Elle interdit un certain nombre d’aliments comme les poissons d’étang, les oiseaux vivant dans l’air ou sur les eaux, le porc vieux, la brebis, la viande grasse, les bettes et autres herbes ou encore l’huile d’olive « mortelle comme aliment ». Elle recommande de boire du vin léger et bon, souvent et par petite quantité, de ne pas faire cuire ses aliments avec de l’eau de pluie, de prendre après les repas les jours de pluie de la thériaque fine, d’utiliser le poivre, le gingembre et les clous de girofle.

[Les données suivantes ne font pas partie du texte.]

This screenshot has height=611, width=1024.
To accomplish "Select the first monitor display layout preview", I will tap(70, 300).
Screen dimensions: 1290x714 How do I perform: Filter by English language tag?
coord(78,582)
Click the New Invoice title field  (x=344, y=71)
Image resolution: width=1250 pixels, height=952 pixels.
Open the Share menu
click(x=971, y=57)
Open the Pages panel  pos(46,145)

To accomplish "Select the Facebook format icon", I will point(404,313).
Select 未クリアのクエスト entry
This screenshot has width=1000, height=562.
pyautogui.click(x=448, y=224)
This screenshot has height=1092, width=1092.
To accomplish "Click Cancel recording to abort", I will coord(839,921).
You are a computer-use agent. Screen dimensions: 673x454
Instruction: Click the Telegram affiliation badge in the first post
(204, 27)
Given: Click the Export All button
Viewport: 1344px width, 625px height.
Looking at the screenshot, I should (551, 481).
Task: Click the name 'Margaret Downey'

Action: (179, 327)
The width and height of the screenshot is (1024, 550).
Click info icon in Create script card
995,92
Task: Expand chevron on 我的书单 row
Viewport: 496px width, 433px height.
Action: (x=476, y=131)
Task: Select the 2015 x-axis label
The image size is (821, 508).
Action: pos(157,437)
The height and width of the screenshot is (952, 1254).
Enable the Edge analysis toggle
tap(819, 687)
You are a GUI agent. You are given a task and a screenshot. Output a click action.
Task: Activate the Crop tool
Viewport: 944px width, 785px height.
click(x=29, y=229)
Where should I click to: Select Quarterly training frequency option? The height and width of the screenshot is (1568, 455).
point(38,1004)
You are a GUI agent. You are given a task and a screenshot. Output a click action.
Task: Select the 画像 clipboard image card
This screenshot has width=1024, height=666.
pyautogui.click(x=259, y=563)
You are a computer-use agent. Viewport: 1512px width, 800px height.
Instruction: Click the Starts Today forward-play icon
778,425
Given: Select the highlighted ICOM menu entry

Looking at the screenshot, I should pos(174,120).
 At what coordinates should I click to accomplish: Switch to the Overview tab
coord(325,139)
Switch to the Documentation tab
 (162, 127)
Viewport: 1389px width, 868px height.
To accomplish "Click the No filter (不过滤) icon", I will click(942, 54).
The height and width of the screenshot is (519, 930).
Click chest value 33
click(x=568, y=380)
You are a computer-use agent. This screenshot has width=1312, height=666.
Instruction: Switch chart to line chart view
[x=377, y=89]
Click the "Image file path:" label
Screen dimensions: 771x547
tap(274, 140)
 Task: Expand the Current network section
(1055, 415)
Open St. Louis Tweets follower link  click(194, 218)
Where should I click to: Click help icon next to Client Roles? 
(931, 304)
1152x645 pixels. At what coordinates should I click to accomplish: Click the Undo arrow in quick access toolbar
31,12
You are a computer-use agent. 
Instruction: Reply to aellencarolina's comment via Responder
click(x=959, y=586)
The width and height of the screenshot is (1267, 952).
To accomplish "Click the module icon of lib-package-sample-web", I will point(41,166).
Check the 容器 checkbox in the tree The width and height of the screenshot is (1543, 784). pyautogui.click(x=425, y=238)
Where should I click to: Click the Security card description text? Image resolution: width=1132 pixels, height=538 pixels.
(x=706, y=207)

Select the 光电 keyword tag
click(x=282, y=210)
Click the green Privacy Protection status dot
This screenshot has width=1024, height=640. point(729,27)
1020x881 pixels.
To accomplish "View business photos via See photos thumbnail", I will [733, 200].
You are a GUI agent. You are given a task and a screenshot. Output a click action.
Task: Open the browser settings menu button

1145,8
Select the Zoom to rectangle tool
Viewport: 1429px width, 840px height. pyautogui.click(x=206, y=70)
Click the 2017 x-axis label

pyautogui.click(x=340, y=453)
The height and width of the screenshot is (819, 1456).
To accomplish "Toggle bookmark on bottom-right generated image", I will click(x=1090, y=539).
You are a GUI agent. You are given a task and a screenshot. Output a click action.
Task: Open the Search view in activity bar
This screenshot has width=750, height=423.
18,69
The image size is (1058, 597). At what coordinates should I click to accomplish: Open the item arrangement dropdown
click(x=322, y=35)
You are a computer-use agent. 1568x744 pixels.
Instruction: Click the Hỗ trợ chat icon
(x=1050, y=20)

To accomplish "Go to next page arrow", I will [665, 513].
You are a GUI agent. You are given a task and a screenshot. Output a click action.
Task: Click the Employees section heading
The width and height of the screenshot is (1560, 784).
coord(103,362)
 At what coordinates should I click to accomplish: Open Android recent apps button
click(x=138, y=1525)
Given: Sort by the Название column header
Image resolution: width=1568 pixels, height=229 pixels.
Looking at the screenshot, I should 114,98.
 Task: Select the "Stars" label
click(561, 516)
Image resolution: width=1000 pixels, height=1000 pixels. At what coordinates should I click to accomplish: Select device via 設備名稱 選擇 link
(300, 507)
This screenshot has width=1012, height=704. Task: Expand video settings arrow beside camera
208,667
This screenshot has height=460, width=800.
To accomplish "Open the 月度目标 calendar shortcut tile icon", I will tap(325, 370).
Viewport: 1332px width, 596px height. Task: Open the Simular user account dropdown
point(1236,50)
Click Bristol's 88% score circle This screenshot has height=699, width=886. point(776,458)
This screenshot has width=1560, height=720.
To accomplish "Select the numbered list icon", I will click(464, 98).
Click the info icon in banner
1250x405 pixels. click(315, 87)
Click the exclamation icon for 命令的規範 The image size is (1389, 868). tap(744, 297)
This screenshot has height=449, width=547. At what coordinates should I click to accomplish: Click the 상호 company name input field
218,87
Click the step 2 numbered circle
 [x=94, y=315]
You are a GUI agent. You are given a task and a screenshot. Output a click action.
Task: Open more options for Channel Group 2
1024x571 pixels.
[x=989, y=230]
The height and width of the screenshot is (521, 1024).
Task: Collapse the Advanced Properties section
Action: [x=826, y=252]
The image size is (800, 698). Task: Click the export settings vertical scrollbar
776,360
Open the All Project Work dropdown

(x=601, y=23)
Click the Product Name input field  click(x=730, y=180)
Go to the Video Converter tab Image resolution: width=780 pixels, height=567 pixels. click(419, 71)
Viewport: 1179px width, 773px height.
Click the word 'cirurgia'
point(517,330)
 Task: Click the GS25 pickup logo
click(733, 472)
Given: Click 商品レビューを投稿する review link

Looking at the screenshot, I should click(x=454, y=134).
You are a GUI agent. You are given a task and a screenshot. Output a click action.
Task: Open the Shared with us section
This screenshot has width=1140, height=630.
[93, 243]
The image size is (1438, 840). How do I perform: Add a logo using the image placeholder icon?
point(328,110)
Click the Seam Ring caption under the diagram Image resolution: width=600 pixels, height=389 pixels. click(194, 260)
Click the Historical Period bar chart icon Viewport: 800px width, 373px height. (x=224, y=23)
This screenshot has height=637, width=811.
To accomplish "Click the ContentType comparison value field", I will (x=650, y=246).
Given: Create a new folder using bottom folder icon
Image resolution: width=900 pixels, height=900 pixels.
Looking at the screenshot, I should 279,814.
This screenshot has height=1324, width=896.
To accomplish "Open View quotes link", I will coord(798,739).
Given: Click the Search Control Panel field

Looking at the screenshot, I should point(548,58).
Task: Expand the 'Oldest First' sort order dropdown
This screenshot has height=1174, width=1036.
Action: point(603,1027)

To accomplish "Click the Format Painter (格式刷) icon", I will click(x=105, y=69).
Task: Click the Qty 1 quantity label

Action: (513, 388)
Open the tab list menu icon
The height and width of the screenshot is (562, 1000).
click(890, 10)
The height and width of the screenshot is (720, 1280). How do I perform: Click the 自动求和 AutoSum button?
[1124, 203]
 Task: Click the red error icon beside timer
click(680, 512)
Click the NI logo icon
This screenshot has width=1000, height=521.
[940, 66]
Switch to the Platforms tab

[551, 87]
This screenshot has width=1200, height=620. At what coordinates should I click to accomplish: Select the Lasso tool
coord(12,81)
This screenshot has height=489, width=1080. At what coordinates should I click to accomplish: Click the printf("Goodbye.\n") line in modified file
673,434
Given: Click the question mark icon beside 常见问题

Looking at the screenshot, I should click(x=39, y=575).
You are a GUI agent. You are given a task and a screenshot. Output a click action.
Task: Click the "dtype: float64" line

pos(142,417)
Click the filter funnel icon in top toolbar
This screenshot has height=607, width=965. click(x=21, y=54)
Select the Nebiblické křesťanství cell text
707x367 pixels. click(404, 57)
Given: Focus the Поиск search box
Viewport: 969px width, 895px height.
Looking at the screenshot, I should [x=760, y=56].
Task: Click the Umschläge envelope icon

Elle interdit à ceux qui sont gras de rester au soleil et recommande à ceux qui n’ont pas le ventre libre de faire usage de clystères et de purgatifs.

A défaut de fuir, Guy de Chauliac (vers 1298-1368) préconise des purges avec des pilules aloétiques, la diminution du sang par phlébotomie (saignées), des électuaires et sirops cordiaux, l’amendement de l’air par le feu, la consommation de thériaque et de pommes pour conforter le cœur,… Guy de Chauliac prescrit également la cautérisation des charbons apparaissant sur la peau des pestiférés. « Les apostèmes extérieurs étaient muris avec des figues et oignons cuits, pilés et mêlés avec du levain et du beurre, puis étaient ouverts et traités de la cure et des ulcères. Les carboncles étaient ventousés, scarifiés et cautérisés ».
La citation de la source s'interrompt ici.